Amy Bucklaew¹, Shanna Coop², Jude Mitchell²; ¹University of Rochester, Neuroscience, ²University of Rochester, Brain and Cognitive Sciences

To maintain a stable percept of the world, visual information during saccades is suppressed to avoid retinal blur, a phenomenon termed saccadic suppression. Extra-retinal motor signals, potentially originating from efference copy feedback from frontal eye fields (FEF) or superior colliculus (SC), are thought to contribute to this suppression (Sommer & Wurtz, 2008). More recent studies show that saccadic suppression can start as early as the retina from wide-field rapid visual flow that simulates the visual input during saccades (Indrees et al., 2020; Baumann & Hafed 2024). In the present study we sought to clarify the involvement of suppression from the retina versus efference copy feedback at the level of visual cortex. Marmoset monkeys freely viewed either natural images, while in the dark, or while saccades were simulated by intermittently moving viewed natural images. We recorded from motion-selective areas MT and MTC. Previously, we reported that a subpopulation of neurons (18%), predominantly found in area MTC more so than MT, respond with early transients to saccades that are tuned for saccade direction and are faster than conventional visual response latencies (25-35ms vs 40-50ms). These short-latency responses could reflect an extra-retinal signal involved in driving saccadic suppression (Bucklaew et al., 2023). Here we tested if these short-latency responses could instead reflect a response to rapid full-field visual flow by simulating saccades with moving natural images and comparing it against saccades in free-viewing of natural images. We find that short-latency responses are absent with simulated saccades, as well as signs of the typical saccadic suppression in the rest of the population. Short-latency responses in the dark were highly attenuated, suggesting a modulatory rather than driving role for potential extra-retinal inputs. These results suggest extra-retinal feedback likely plays the key role in driving saccadic suppression in visual cortex.

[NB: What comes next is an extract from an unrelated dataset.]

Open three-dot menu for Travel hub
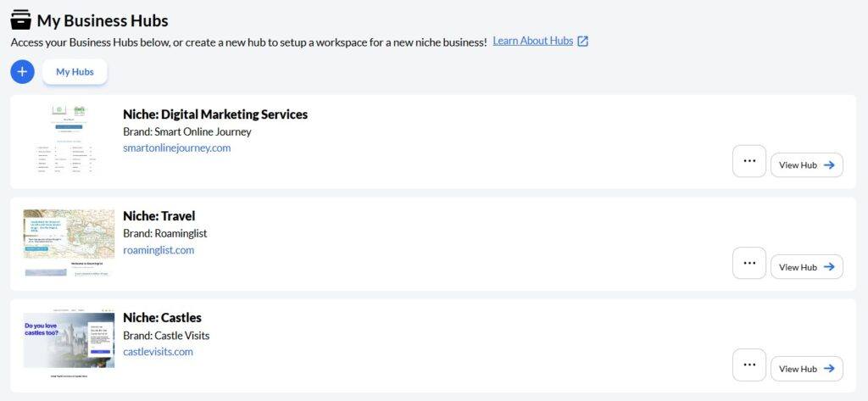 click(x=748, y=263)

Funding: AB, SC, and JFM from NIH EY030998, AB from NIH T32EY007125 and NIH F31EY035866

Talk 7, 7:00 pm

Dark contrasts are immune to saccadic suppression in the primary visual cortex

Wenbin Wu¹ (), Yue Yu¹, Tatiana Malevich¹, Matthias P. Baumann¹, Tong Zhang¹, Carlotta Trottenberg¹, Ziad M. Hafed¹; ¹University Tübingen

Saccade generation is accompanied by a dramatic reduction in perceptual sensitivity for perimovement stimulus onsets. Neuronal correlates of this phenomenon have been observed in multiple brain areas, including the retina, superior colliculus (SC), and primary visual cortex (V1). However, how each area specifically contributes to the perceptual effect itself remains unknown. Here, we were motivated by previous observations that perisaccadic perceptual detectability is similarly impaired for dark and bright stimuli, and that this is also true in the SC (Wu & Hafed, 2024). We asked whether these observations are universal (and thus observable in other brain areas), or whether they reveal a particular role for the SC in mediating them. We recorded from 248 SC neurons (three monkeys) and 325 V1 neurons (two monkeys). In each trial, a disc (0.51 deg radius; bright or dark) appeared within the recorded neurons’ response fields. We measured stimulus-evoked visual response strength as a function of stimulus onset time relative to microsaccades. In the SC, we replicated the earlier observations (Wu & Hafed, 2024) that suppression strength is similar for darks and brights. Surprisingly, this was not the case in V1: all of our dark contrasts were completely immune to saccadic suppression. Moreover, bright contrasts underwent weaker suppression than in the SC. These results suggest that perisaccadic perceptual detectability (similarly suppressed for darks and brights) is not mediated by V1. However, this does not mean a complete lack of V1 impact on perisaccadic vision. In five human subjects, we repeated the same experiments but now presented supra-threshold oriented bars (either dark or bright). The bars (at 20% contrast) were perisaccadically detectable in 100% of the trials. Nonetheless, orientation discrimination thresholds were still elevated, but only for the bright stimuli. Thus, there is a highly selective saccadic suppression of exclusively ON processing pathways in V1.